🤖 AI Summary
Statistical process control (SPC) for high-dimensional dynamic industrial processes faces challenges due to nonlinear, time-varying underlying structures and the limitations of linear dimensionality reduction assumptions.
Method: This paper proposes a distribution-free monitoring approach based on manifold fitting, explicitly modeling the intrinsic nonlinear low-dimensional manifold structure directly in the original high-dimensional space—contrasting with mainstream manifold learning paradigms that first embed data nonlinearly and then monitor in the latent space. Crucially, it constructs scalar control statistics enabling theoretically guaranteed Type-I error control.

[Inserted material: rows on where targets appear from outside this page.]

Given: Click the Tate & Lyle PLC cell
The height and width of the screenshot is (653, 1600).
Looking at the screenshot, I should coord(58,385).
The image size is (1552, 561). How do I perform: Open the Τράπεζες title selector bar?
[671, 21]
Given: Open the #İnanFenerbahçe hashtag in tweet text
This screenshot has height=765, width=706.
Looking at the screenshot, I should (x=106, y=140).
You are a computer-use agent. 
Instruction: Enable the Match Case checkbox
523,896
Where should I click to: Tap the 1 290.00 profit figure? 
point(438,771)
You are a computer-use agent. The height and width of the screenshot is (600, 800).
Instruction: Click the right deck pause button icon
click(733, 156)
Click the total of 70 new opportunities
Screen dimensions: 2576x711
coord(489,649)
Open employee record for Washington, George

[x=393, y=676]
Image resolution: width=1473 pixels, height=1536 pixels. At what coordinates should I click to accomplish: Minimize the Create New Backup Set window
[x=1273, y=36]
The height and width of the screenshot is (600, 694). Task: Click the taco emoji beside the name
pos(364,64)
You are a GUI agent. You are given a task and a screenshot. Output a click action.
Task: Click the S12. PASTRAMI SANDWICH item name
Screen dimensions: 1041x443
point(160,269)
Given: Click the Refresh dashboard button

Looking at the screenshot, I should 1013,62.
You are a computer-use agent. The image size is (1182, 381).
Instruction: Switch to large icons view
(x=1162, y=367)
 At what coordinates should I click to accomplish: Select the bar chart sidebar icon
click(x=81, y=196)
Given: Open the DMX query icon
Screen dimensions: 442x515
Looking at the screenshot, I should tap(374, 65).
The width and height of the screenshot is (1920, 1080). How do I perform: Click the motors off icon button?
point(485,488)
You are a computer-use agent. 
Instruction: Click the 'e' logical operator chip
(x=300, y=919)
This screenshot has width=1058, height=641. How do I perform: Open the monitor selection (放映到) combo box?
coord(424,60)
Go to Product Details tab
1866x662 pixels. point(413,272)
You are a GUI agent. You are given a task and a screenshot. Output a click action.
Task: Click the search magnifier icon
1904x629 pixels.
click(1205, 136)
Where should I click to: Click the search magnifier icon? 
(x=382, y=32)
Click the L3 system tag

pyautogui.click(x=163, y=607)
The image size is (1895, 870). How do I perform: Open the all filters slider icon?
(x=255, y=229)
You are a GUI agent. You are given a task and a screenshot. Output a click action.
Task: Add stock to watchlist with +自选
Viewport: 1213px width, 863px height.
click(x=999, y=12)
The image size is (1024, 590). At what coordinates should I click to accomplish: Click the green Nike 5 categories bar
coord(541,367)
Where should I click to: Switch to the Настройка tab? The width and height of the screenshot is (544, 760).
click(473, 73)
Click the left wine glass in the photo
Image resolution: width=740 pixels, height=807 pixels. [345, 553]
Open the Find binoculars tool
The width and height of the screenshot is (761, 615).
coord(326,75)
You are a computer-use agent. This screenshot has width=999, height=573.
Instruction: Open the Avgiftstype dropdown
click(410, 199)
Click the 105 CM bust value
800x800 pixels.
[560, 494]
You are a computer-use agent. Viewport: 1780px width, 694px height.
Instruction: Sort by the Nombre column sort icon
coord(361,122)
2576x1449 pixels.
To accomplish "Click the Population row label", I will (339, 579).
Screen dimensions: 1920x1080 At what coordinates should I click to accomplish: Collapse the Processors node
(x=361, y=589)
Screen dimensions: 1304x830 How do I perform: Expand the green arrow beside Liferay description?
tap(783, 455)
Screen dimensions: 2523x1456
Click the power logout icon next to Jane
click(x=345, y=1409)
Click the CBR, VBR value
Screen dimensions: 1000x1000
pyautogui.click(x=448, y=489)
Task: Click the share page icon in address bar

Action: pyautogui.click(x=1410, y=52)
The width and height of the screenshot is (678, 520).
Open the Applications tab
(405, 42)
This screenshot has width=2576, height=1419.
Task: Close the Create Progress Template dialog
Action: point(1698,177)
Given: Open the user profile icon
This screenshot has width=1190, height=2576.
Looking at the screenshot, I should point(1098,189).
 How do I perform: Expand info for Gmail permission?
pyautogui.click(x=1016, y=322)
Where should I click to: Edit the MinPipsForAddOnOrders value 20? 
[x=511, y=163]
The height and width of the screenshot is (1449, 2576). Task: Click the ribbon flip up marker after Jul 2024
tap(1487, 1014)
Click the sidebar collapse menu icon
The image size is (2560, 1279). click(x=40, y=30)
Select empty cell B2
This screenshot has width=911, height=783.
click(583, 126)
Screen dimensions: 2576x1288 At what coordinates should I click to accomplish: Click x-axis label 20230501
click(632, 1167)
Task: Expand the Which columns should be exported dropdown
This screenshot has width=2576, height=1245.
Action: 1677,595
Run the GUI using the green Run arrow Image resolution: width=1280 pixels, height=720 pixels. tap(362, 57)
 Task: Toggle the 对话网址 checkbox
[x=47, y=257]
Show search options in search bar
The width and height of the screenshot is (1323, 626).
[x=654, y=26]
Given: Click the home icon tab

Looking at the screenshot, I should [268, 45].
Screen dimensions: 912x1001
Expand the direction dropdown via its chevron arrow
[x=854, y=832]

Results: Theoretical analysis and experiments on synthetic data, the Tennessee Eastman process, and armature images demonstrate superior fault detection sensitivity compared to PCA and KPCA-based methods. The approach achieves efficient online computation without distributional assumptions, offering a novel paradigm for anomaly detection in complex industrial systems.
📝 Abstract
We address the Statistical Process Control (SPC) of high-dimensional, dynamic industrial processes from two complementary perspectives: manifold fitting and manifold learning, both of which assume data lies on an underlying nonlinear, lower dimensional space. We propose two distinct monitoring frameworks for online or 'phase II' Statistical Process Control (SPC). The first method leverages state-of-the-art techniques in manifold fitting to accurately approximate the manifold where the data resides within the ambient high-dimensional space. It then monitors deviations from this manifold using a novel scalar distribution-free control chart. In contrast, the second method adopts a more traditional approach, akin to those used in linear dimensionality reduction SPC techniques, by first embedding the data into a lower-dimensional space before monitoring the embedded observations. We prove how both methods provide a controllable Type I error probability, after which they are contrasted for their corresponding fault detection ability. Extensive numerical experiments on a synthetic process and on a replicated Tennessee Eastman Process show that the conceptually simpler manifold-fitting approach achieves performance competitive with, and sometimes superior to, the more classical lower-dimensional manifold monitoring methods. In addition, we demonstrate the practical applicability of the proposed manifold-fitting approach by successfully detecting surface anomalies in a real image dataset of electrical commutators.